─── Extracted entries ───

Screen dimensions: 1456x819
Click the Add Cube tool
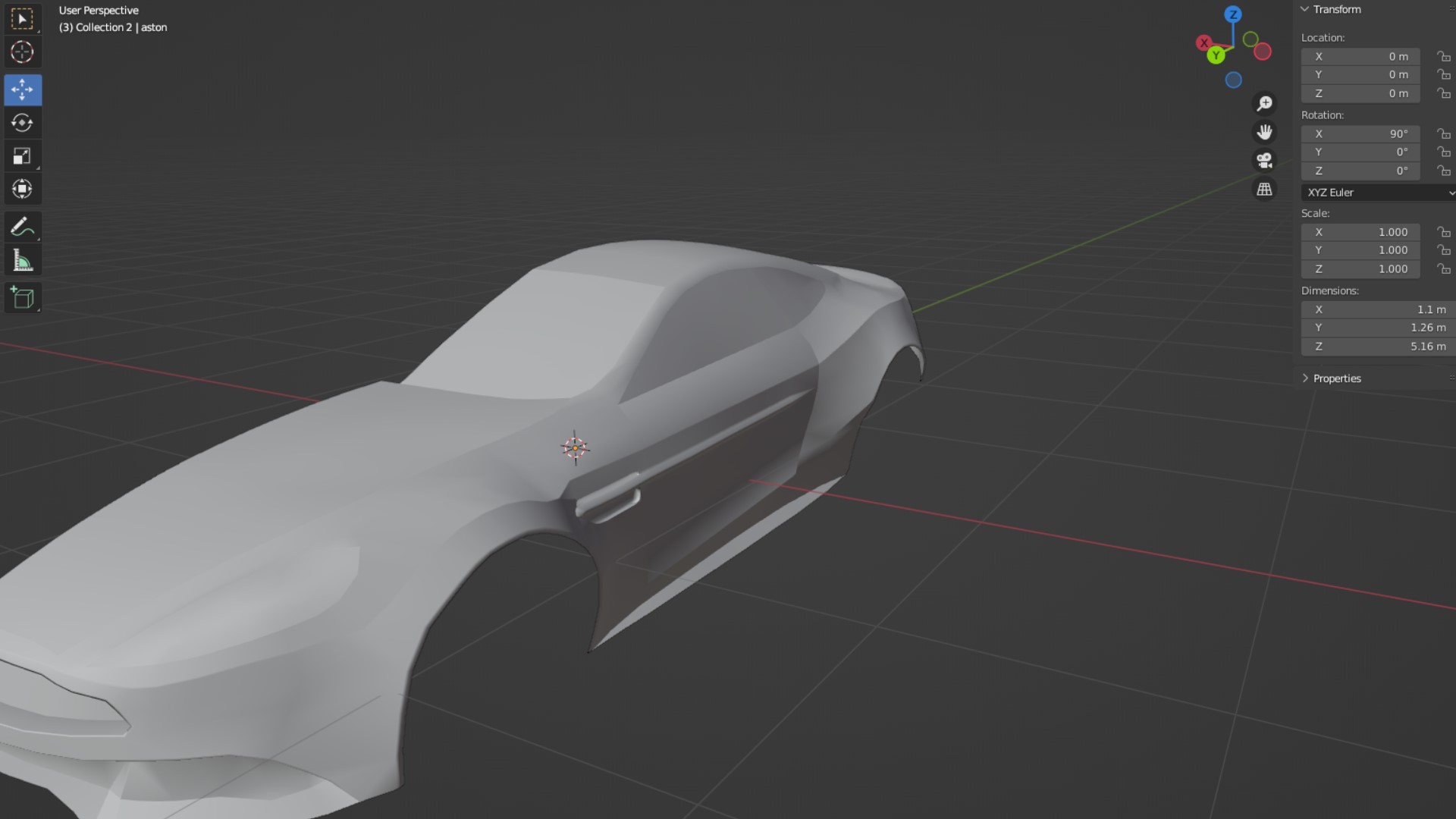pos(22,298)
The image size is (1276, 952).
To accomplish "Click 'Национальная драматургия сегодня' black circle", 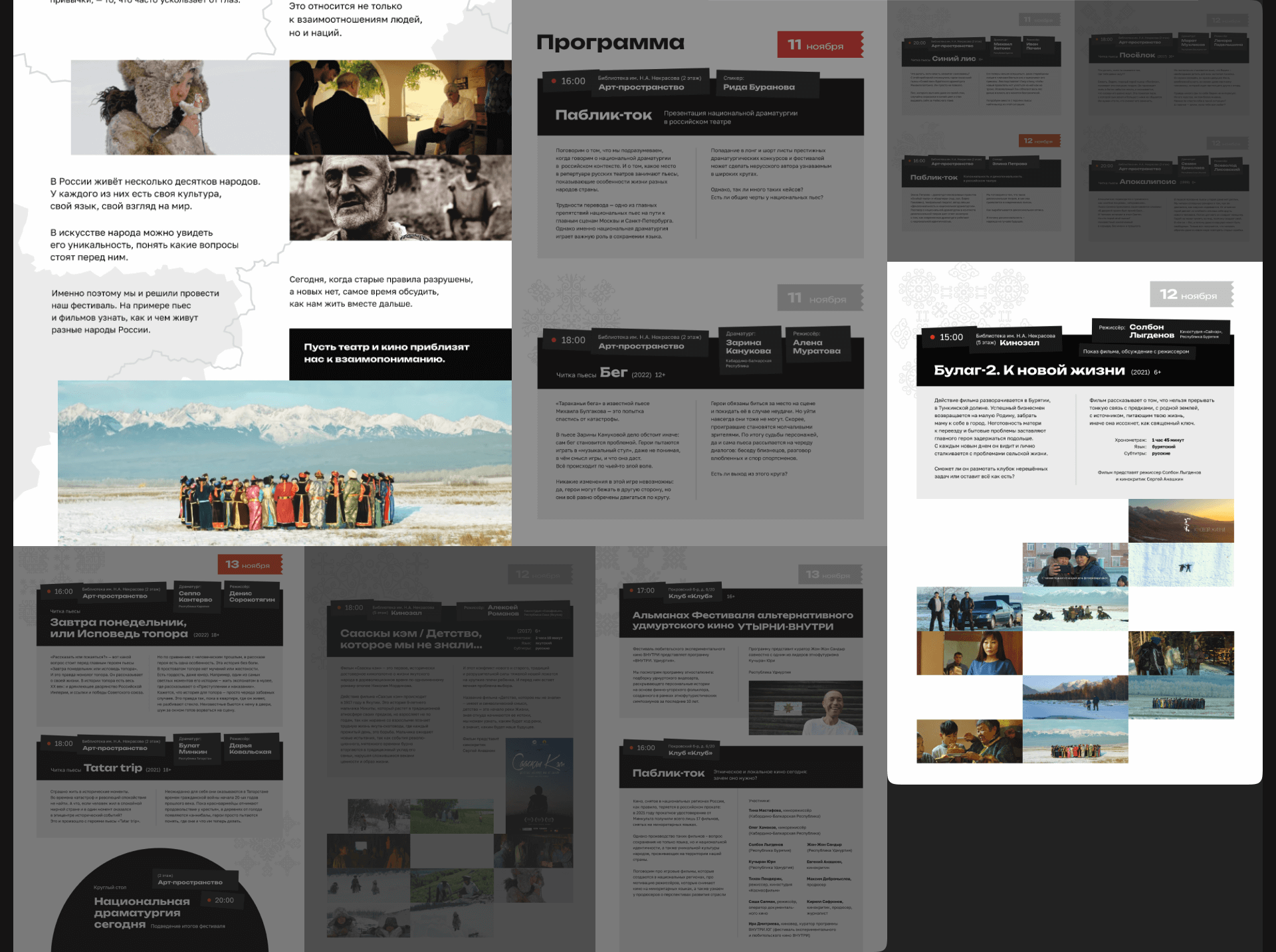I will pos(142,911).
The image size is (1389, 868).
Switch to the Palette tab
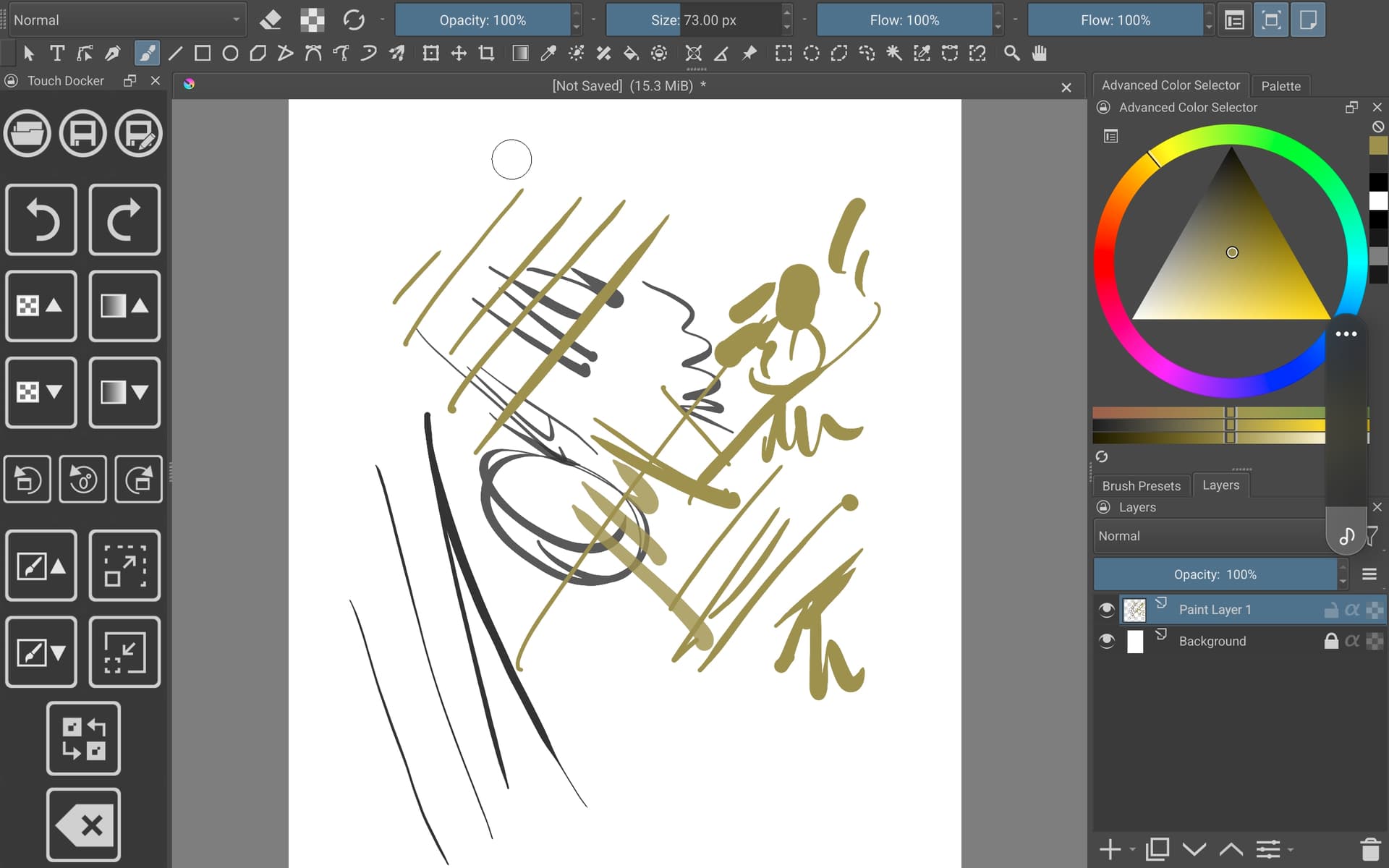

───

== About this exercise ==
Only lines holding the word "size" are wanted; copy each one from the listing.

== Your response ==
The image size is (1276, 952).
The image size is (1389, 868).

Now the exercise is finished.